HMK 19 Maddesinde; Yetkinin kesin olduğu davalarda, mahkeme yetkili olup olmadığını, davanın sonuna kadar kendiliğinden araştırmak zorundadır; taraflar da mahkemenin yetkisiz olduğunu her zaman ileri sürebilir.

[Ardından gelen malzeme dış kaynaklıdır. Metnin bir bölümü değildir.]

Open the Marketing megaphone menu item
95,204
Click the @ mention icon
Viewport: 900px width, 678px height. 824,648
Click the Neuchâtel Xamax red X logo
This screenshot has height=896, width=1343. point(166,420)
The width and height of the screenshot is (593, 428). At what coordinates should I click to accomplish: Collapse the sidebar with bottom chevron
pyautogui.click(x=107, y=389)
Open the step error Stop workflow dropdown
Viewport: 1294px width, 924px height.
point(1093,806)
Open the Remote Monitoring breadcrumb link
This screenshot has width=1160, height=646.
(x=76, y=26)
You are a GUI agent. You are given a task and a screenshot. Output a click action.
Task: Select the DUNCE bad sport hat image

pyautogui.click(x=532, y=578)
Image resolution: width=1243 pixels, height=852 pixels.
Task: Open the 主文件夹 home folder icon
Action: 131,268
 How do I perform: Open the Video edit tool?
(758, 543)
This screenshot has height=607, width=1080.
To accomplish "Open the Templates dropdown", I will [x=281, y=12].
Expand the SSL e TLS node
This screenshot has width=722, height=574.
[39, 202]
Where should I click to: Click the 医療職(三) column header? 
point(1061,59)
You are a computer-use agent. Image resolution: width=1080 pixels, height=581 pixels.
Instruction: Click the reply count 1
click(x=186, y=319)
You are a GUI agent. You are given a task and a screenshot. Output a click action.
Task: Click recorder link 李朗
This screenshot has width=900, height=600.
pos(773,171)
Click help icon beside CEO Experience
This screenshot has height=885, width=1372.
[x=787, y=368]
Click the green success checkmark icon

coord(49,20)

Dava konusu uyuşmazlık, davacının davalı şirket şirket müdürlüğü görevinin sona ermesine rağmen, ticaret sicilinden terkin edilmemesinden kaynaklanmakta olup,burada Ticaret Sicil müdürlüğüne yapılan bir bildirim olmadığından bu davalı yasal hasım konumunda olup, asıl dava şirkete ve ortaklarına karşı açılmıştır.Bu nedenle HMK 14/2 maddesindeki kesin yetki kuralı uyarınca davanın İstanbul Mahkemelerinde görülmesi gerektiğinden, mahkememizin yetkisizliği nedeniyle yetki yönünden davadilekçesinin reddine karar verilerek aşağıdaki şekilde hüküm kurulmuştur.
HÜKÜM:
Gerekçesi yukarıda açıklandığı üzere;
1-Mahkememizin yetkisizliği nedeniyle HMK 116-138 md.uyarınca dava dilekçesinin yetki yönünden REDDİNE,
2-Dosya kesinleştiğinde istem halinde yetkili ve görevli İstanbul Nöbetçi Asliye Ticaret Mahkemesine gönderilmesine, HMK 20 maddesi uyarınca 2 haftalık süre içerisinde talepte bulunulmaması halinde davanın açılmamış sayılmasına karar verilmesine,
3-Harç, yargılama gideri ve vekalet ücretinin yetkili mahkemede dikkate alınmasına,
Dair; taraf vekillerinin yüzüne karşı kararın tebliğinden itibaren 2 hafta içerisinde İstinaf yolu açık olmak üzere karar verildi. 23/05/2018

Başkan .. Üye ……. Üye ……… Katip ………
¸E-imzalıdır. ¸E-imzalıdır. ¸E-imzalıdır. ¸E-imzalıdır.